The listing below should be written out exactly; please include all of it.

----------------

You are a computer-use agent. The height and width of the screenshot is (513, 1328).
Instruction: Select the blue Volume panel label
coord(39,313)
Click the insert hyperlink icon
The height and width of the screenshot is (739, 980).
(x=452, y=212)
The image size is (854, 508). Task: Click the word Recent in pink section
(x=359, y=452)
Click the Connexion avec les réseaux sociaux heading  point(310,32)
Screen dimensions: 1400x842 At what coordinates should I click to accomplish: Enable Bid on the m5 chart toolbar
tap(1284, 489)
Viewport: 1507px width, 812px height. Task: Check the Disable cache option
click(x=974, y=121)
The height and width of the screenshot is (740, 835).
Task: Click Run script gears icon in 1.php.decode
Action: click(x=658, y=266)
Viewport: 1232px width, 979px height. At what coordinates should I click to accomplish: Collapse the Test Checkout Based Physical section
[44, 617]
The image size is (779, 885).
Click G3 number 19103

----------------

• **Expected answer**
You are a computer-use agent. The height and width of the screenshot is (513, 1328).
Instruction: Select the blue Volume panel label
coord(39,313)
Click the insert hyperlink icon
The height and width of the screenshot is (739, 980).
(x=452, y=212)
The image size is (854, 508). Task: Click the word Recent in pink section
(x=359, y=452)
Click the Connexion avec les réseaux sociaux heading  point(310,32)
Screen dimensions: 1400x842 At what coordinates should I click to accomplish: Enable Bid on the m5 chart toolbar
tap(1284, 489)
Viewport: 1507px width, 812px height. Task: Check the Disable cache option
click(x=974, y=121)
The height and width of the screenshot is (740, 835).
Task: Click Run script gears icon in 1.php.decode
Action: click(x=658, y=266)
Viewport: 1232px width, 979px height. At what coordinates should I click to accomplish: Collapse the Test Checkout Based Physical section
[44, 617]
The image size is (779, 885).
Click G3 number 19103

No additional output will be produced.